> _ROWS_:
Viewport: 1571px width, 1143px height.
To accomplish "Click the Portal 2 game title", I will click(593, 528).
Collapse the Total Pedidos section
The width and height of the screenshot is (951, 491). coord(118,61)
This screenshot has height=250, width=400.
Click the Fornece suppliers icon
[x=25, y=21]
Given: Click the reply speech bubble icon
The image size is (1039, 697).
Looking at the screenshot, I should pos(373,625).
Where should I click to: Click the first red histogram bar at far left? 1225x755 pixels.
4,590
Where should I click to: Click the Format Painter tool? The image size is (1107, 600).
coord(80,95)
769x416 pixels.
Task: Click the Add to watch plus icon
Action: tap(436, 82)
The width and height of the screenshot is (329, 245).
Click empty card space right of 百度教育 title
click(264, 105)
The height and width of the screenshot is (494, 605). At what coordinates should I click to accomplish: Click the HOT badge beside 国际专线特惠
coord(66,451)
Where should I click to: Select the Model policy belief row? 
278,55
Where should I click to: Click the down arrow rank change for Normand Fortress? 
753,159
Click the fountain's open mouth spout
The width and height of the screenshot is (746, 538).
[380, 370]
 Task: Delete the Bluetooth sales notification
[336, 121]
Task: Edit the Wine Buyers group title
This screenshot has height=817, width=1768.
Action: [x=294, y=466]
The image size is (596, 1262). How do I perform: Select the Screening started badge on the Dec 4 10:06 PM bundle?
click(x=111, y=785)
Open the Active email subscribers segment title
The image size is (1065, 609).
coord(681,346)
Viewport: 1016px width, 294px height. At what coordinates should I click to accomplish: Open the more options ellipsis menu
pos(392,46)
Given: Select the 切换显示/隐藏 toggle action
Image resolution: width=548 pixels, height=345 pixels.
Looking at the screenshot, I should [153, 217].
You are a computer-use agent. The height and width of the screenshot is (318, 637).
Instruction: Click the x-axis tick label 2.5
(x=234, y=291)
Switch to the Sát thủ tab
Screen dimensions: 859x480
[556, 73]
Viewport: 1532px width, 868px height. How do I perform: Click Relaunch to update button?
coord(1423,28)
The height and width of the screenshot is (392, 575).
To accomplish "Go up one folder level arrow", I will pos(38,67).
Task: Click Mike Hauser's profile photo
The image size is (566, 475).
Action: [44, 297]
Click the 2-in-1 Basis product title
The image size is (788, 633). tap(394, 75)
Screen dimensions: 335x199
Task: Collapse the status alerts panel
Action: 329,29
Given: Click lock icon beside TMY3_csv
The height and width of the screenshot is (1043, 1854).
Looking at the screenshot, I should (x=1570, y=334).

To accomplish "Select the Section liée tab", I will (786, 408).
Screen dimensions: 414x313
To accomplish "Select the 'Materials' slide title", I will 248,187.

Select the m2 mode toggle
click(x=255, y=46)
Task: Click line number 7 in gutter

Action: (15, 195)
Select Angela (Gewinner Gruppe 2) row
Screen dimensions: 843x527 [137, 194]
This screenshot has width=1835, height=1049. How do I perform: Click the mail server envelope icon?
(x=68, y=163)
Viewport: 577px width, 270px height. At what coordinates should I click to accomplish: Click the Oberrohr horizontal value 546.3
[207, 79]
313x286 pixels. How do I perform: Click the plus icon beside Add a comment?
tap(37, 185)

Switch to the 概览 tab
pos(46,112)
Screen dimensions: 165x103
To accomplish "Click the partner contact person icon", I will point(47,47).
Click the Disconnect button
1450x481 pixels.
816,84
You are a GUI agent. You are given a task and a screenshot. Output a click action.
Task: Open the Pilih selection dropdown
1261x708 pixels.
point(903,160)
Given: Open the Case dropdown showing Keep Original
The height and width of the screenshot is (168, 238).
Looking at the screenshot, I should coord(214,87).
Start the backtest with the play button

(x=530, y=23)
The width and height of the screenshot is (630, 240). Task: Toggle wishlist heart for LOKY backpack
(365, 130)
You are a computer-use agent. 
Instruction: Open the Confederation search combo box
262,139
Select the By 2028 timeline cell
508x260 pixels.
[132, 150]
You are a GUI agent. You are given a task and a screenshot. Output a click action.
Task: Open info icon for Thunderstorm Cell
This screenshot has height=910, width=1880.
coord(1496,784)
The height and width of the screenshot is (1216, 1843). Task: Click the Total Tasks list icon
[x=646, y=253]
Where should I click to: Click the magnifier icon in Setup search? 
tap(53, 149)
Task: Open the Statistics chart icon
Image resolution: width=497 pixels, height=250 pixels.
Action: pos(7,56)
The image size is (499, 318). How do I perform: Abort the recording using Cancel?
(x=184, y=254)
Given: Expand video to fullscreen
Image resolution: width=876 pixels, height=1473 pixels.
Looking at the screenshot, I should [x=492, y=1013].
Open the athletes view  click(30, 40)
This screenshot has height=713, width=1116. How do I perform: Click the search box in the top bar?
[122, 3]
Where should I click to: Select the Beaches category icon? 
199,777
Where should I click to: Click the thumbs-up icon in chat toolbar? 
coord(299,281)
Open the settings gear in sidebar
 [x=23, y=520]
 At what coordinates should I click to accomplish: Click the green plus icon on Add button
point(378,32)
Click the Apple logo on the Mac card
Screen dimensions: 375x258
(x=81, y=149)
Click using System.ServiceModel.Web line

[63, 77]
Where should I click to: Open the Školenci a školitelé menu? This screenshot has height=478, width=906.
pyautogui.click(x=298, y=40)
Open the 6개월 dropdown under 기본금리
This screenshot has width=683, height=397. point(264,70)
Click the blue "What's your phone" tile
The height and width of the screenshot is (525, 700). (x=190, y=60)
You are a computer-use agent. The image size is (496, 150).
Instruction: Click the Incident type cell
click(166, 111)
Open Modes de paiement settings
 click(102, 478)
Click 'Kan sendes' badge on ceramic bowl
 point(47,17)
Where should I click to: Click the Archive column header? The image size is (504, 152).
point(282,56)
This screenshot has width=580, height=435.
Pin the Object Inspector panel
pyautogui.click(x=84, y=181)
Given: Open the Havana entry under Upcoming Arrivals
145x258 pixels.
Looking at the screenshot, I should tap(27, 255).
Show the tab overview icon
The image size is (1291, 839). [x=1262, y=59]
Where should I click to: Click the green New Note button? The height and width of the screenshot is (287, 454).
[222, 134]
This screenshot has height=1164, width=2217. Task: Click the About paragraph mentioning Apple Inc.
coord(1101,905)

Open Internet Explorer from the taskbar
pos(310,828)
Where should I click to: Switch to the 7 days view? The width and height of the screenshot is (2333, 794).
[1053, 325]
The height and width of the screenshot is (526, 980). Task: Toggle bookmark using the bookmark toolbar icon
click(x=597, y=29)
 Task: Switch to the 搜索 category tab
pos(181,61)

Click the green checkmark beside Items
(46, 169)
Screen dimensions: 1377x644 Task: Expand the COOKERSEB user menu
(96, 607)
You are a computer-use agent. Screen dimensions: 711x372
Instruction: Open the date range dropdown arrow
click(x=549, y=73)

> _WHAT YOU SHOULD DO_: Could you repeat the records verbatim, starting at the line that contains "Click using System.ServiceModel.Web line" and ending after the line that contains "The height and width of the screenshot is (525, 700)."?

> _SOLUTION TO THE EXERCISE_:
Click using System.ServiceModel.Web line

[63, 77]
Where should I click to: Open the Školenci a školitelé menu? This screenshot has height=478, width=906.
pyautogui.click(x=298, y=40)
Open the 6개월 dropdown under 기본금리
This screenshot has width=683, height=397. point(264,70)
Click the blue "What's your phone" tile
The height and width of the screenshot is (525, 700). (x=190, y=60)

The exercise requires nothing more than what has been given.